McMorrow, who runs Kennedy Wilson, and Shriver, now a senior adviser at the Beverly Hills firm, were chatting last year about where they should invest.
Given their respective heritage, the conversation turned to Ireland, according to McMorrow.
The men travelled to Ireland for an intensive week of meetings in December 2010, he said. It was McMorrow’s first visit to the old sod; Shriver (son of JFK’s sister, Eunice) had been here before.
In June, McMorrow bought a business from Bank of Ireland that manages about €1.6 billion of commercial property in Europe. In a discussion on the closure of that deal, McMorrow chatted with Bank of Ireland chief executive Richie Boucher and says he was taken with the bank’s story.
McMorrow flew to Toronto to meet Prem Watsa – dubbed the Canadian Warren Buffett – and within three weeks the €1.1 billion deal led by Watsa’s firm Fairfax and involving three other US companies had been agreed.
If Bank of Ireland needs more capital to meet the new European stress tests, it could be looking to McMorrow, Shriver and more of the Irish diaspora to sell its case to investors.
IBOA may have jumped the gun
IT LOOKS like the Irish Bank Officials Association (IBOA) may have jumped the gun in its efforts to secure the most favourable redundancy deal for its members at Bank of Ireland.
The bank is in the process of cutting its workforce by 750 and has been negotiating terms for those layoffs with the union. Originally, a package of eight weeks per year of service, including statutory entitlements, was agreed – only for the Department of Finance to send both parties back to the negotiating table.
The two sides returned with their current proposal – six weeks per year, including statutory redundancy.
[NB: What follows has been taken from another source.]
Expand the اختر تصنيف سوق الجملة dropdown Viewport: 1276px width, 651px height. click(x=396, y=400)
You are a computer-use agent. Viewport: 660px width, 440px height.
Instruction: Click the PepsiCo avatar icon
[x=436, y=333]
The IBOA yesterday issued a statement effectively denying that the department had rejected this, saying Merrion Street had not told either it or the bank that it would not approve the deal.
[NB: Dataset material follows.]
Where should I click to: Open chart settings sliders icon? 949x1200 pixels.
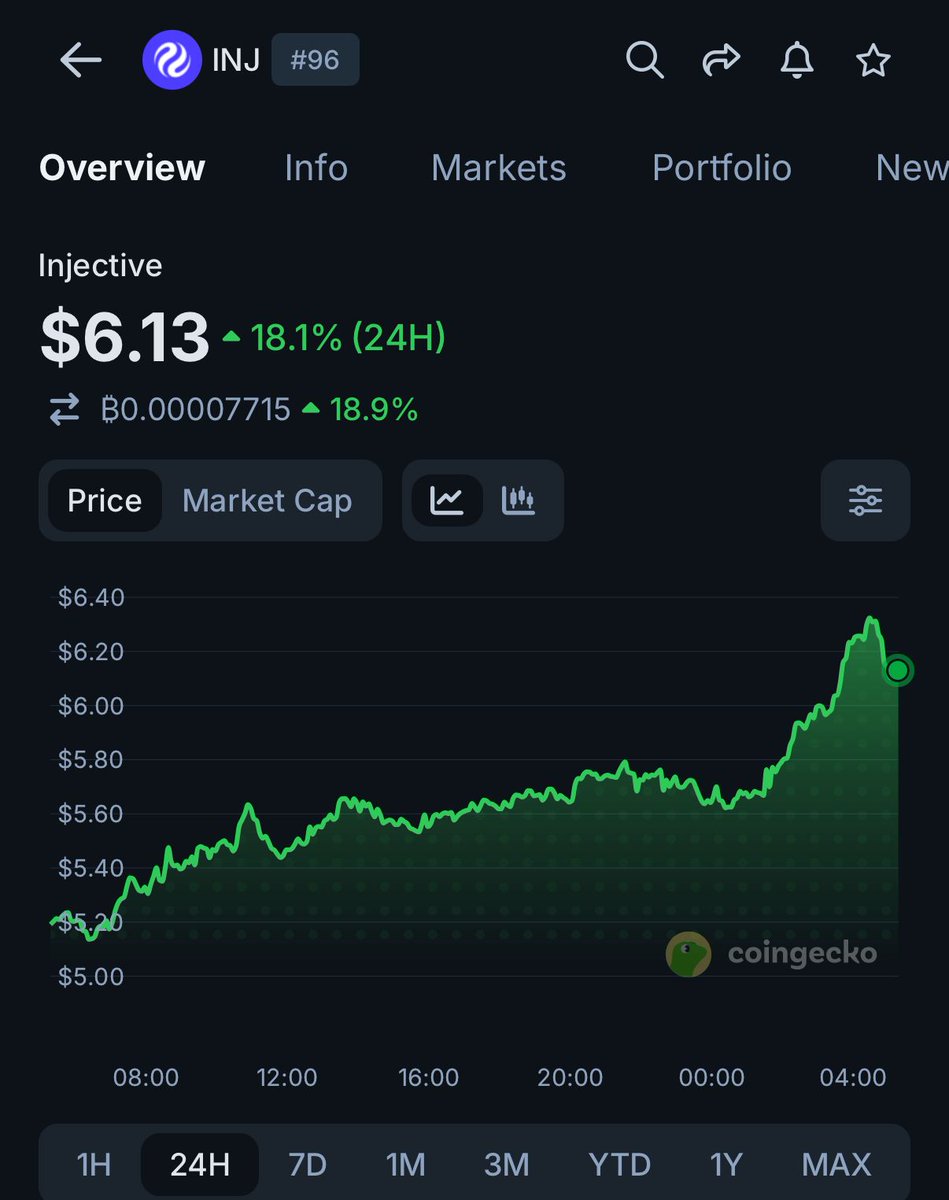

The union is perhaps emboldened by Bank of Ireland’s new status as the only mainstream Irish lender outside the control of the State.
However, the word is that the department has no intention of sanctioning the package. The State still owns 15 per cent of the bank, having invested €4.2 billion of taxpayers’ money to keep it afloat, and the department has already instructed the other banks to keep the terms of their redundancy packages in line with or below those prevailing in the public sector.
The most recent benchmark is a package offered by the HSE which, though a slightly more complex deal, essentially offered two weeks’ statutory redundancy pay plus two weeks extra.
The department says it has made its views clear to both the union and the bank.
IBOA general secretary Larry Broderick says staff have already made considerable sacrifices. That’s true, but asking workers elsewhere – including those receiving only statutory redundancy for an economic collapse greatly exacerbated by the banks – to accept an enhanced redundancy programme for bank staff is a bit rich.
Don’t be surprised if the IBOA and the bank have to return to the table once again.